Le ventre plein, nous partons dans les labyrinthes formés de ces petits commerçants qui vendent toute sorte de gugusse.
Manon aimerait bien trouver une petite robe, mais il semble bien difficile de trouver un modèle qui lui fait bien.
Le modèle populaire c'est le gente poche de patate, ou encore, la coupe proche de la touffe! 
Manon se retrouve plus entre les deux!
Moi pendant ce temps, je m'amuse à photographier les vieilles édifices.
Lorsque nous retournons vers notre appartement, nous n'avons toujours pas trouvé d'endroit où faire une petite grocerie.
À croire que tous les gens mangent dans les restaurants! 
Ça y en manque pas.
Mais l'après-midi, vers 15:00hre. la plus part des commerces sont fermés.
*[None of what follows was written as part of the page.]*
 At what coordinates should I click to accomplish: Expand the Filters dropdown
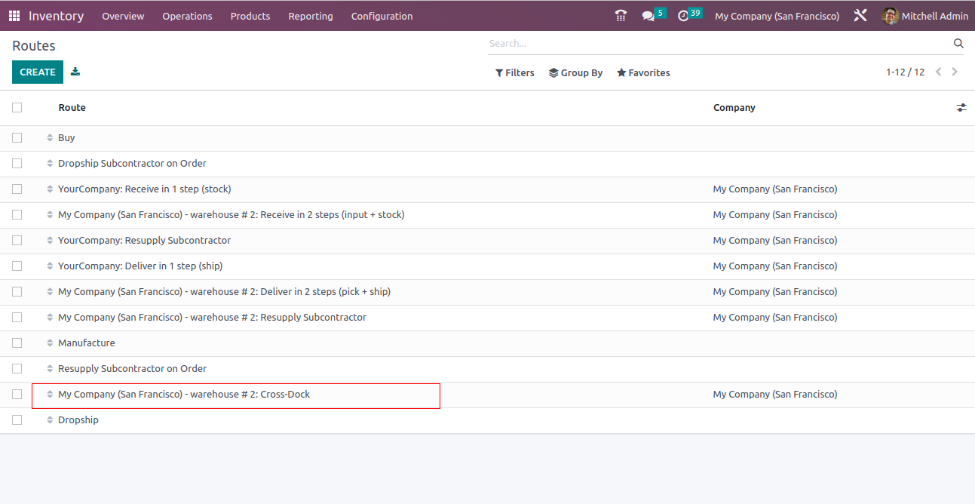514,73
Et quand je dit fermé, je parle de grosses portes de métal, genre porte de garage qu'y couvrent la façade complète du magasin et barré avec plusieurs gros cadenas.
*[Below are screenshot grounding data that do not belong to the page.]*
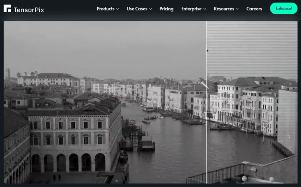Click the chevron next to Products
The height and width of the screenshot is (187, 301).
point(117,9)
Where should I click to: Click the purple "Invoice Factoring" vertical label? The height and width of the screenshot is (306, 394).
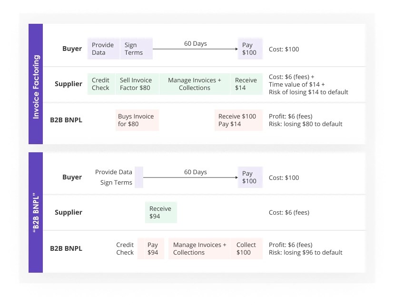(36, 84)

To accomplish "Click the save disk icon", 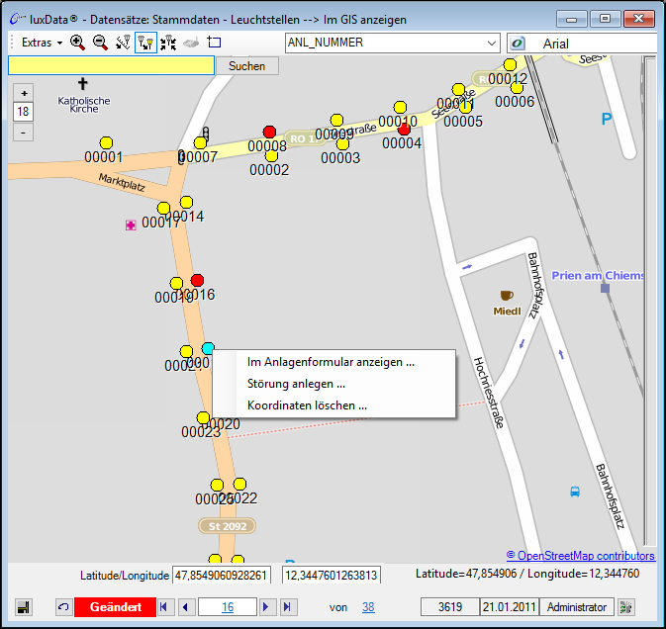I will click(24, 607).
Fort Knox n'est pas aussi bien protégé.
C'est pas tout ça! c'est bien beau, avoir vues de belles édifices, mais bordel, on a toujours trouvé de quoi bouffer pour souper!
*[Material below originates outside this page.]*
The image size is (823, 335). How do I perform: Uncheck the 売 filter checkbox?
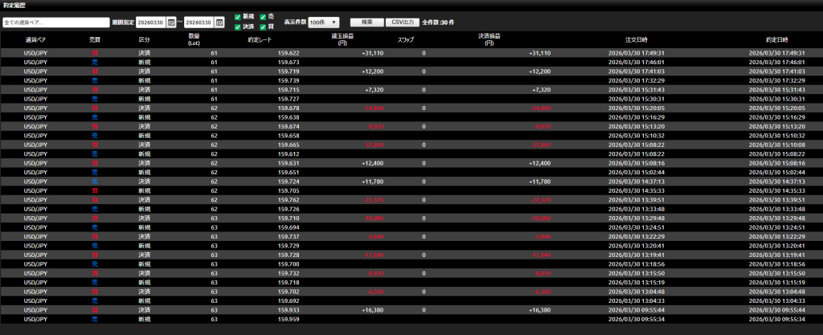(263, 17)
Y a bien des petits vendeurs de croustilles, ou des fast food, mais c'est pas vraiment se qu'on cherche.
Manon retourne à l'appartement, alors que moi, je me sacrifie pour trouver à manger.
<< Tu veux dire que tu aimerais bien trouver un endroit où il vendent de là bières? >>
<< Bin "wayons dont" pour qui tu me prend? Faut bin manger on a rien pour 
souper >>
<< Je te promet de revenir avec de quoi souper >>
Ça m'a pris une heure, mais je suis revenu avec de quoi manger.
Je suis revenu en sueur.
Je vous ai pas dit qu'il a fait 35 degré aujourd'hui, hein!
<< Bon! présenté comme ça, tu veux te faire plaindre >>
<< C'est pas ça, mais pendant que toi tu étais à l'air conditionné, moi je suais à grosses goûtes, à la recherche de quoi manger >>
<< Ok, c'est beau, tu fais bien pitié. 
C'est quoi que t'as dans le sac? >>
<< Crois moi! tout est fermé, j'ai pas trouvé d'épicerie, mais j'ai quand même apporté de la bouffe. J'ai acheté deux sous-marins dans un Subway que j'ai croisé >>
<< Bon bien on vas faire avec!......pis c'est quoi que t'as dans l'autre sac? >>
<< Ha! Ça! j'ai acheté une bouteille d'eau........pis deux bières! >>
<< Je le savais.......>








Direction Rio de Janeiro, Brésil

Jour 128
29 janvier 2016
Une autre journée comme........on aime pas.
On vas passer la journée dans les aéroports.
On quitte Foz Do Iquaçu pour la méga ville de Rio De Janeiro.
Pour se rendre à l'aéroport on a décidé de prendre le bus local.
Avec nos sacs à dos, c'est pas évident.
Moi j'ai deux sacs à dos et Manon à son sac à dos plus un sac à main, ça commence à fair du stock.
Pis les bus ici c'est pas évidents quand tu as du bagages.
Tu entre dans le bus par l'avant, mais c'est pas au chauffeur que tu paie, environs 8 pieds derrière le chauffeur, il y a un préposé assis sur un banc surélevé, devant un tourniquet, c'est à lui que l'on paie et alors seulement il libère le tourniquet pour te laissé passer???
Le chauffeur ça tâche c'est conduire, point.
C'est avec un léger retard que notre avion décolle.
Nous avons une première escale à Sao Polo et la seconde c'est à destination Rio de Janeiro.
Ça nous a pris six (6) heures en tout, une petite itinéraire.
Pour nous rendre à notre appartement (parce que c'est une appartement que l'on a loué) là ce fut moins évident.
On s'est informé à l'aéroport au bureau d'information.
Le préposé nous a donné toutes les informations pour entrer en ville avec le bus, parce que nous sommes assez loin de la ville.
A l'endroit où le bus nous a débarquer, nous devons être prêt de notre adresse.
Évidemment, depuis le temps, vous avez compris, c'est jamais facile pour nous. 
On à marcher 45 minutes avant de se décider à prendre un taxi qui nous a conduit à destination.
Notre rue est fermé à la circulation pour des travaux, et sur la carte qui nous a été remis au bureau de l'information, il manque un sérieux bout à notre rue.
Bien content d'être arrivé, nous sommes dans un appartement au 11e étage d'un building.
C'est un très bel appartement, certainement la plus belle chambre qu'on a eu de notre voyage.
Nous sommes accueilli par Vera, une jeune dame qui nous a expliqué se que nous devions savoir sur l'appartement.
Je sens qu'on vas être très bien ici, il est tard et nous sommes fatigué.